Martín Palermo también es quien ostenta el negativo record de ser el primer jugador en la historia de la Copa América en marrar tres penales con la camiseta de la selección Argentina (frente a Colombia en 1999) y quien debió vivir y sufrir “exilio celeste y blanco” por diez años.

Porque recién en el año 2009, y luego de haberse convertido en el goleador histórico de Boca Juniors con 223 tantos obtuvo el perdón. Y como todo en la vida le costó, Maradona le dio la chance de representar a su país pero en el combinado local y con partidos ante equipos de segundo o tercer nivel.

Poco le importo eso a él, su costumbre de hacer goles no lo abandonó y un poco por peso propio y otro poco por sentirse con la soga al cuello, «el Diego» seleccionador nacional lo convocó para la última doble fecha de eliminatorias mundialista.

Y así llegó el día de su redención. Fue el sábado 10 de octubre de 2009 y bajo una lluvia torrencial, ahí cuando las “papas quemaban”, y la Argentina no podía penetrar la férrea defensa peruana que la condenaba al quinto puesto y a ir a jugar un repechaje a Centro América, es que decidieron que él entrara.

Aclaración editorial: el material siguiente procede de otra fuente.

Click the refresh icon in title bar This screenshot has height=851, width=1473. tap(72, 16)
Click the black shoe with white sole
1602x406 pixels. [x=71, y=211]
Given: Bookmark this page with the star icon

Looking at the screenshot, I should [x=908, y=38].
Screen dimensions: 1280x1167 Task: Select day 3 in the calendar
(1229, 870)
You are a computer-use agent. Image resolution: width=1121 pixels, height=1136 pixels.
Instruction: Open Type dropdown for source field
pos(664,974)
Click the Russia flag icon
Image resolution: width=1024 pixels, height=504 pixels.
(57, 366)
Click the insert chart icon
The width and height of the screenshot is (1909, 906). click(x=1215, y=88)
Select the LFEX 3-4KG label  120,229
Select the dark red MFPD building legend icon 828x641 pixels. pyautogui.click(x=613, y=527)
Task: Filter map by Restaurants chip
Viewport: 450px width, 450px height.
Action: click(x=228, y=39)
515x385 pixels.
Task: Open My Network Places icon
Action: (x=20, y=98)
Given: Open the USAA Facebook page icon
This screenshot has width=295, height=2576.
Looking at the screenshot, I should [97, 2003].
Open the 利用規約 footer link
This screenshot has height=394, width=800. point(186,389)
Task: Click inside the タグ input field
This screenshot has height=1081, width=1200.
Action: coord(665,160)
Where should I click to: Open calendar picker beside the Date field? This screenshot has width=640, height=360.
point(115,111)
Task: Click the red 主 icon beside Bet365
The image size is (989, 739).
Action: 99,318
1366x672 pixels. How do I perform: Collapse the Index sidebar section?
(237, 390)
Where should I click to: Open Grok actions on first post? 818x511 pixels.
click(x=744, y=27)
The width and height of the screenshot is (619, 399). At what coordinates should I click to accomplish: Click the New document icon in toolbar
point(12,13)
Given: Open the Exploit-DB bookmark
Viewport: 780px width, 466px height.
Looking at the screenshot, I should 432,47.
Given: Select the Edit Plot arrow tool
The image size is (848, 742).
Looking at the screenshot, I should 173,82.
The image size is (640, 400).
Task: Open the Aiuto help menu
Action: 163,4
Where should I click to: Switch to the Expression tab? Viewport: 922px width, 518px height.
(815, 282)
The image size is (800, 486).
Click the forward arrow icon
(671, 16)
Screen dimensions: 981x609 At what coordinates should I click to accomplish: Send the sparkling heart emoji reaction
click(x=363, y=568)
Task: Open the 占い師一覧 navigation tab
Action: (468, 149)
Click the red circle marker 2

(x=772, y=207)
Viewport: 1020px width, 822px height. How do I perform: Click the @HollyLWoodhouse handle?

Cuando ya todos, hasta el mas confiado de los hinchas argentinos perdían las esperanzas, otra vez fue él, quien en medio de un infierno de piernas y de verdaderos baldazos de agua con los que Dios castigaba la humanidad de quienes colmaban ese estadio, pudo conectar un balón que no tenia otro destino que la línea de meta y desviar su trayectoria para darle a la Argentina (en el minuto 95) la clasificación al mundial. Los diarios locales se hicieron eco de las palabras de su DT y titularon “San Palermo”…. El milagro fue otra vez concebido por este Titan.

Y ya en el Mundial de Sudáfrica 2010 al que muchos pensaron que iría de espectador, le alcanzaron escasos 6 minutos ante Grecia para convertir un gol y demostrar que a este guión de una verdadera película aun le quedaban varias líneas más para llegar al FIN.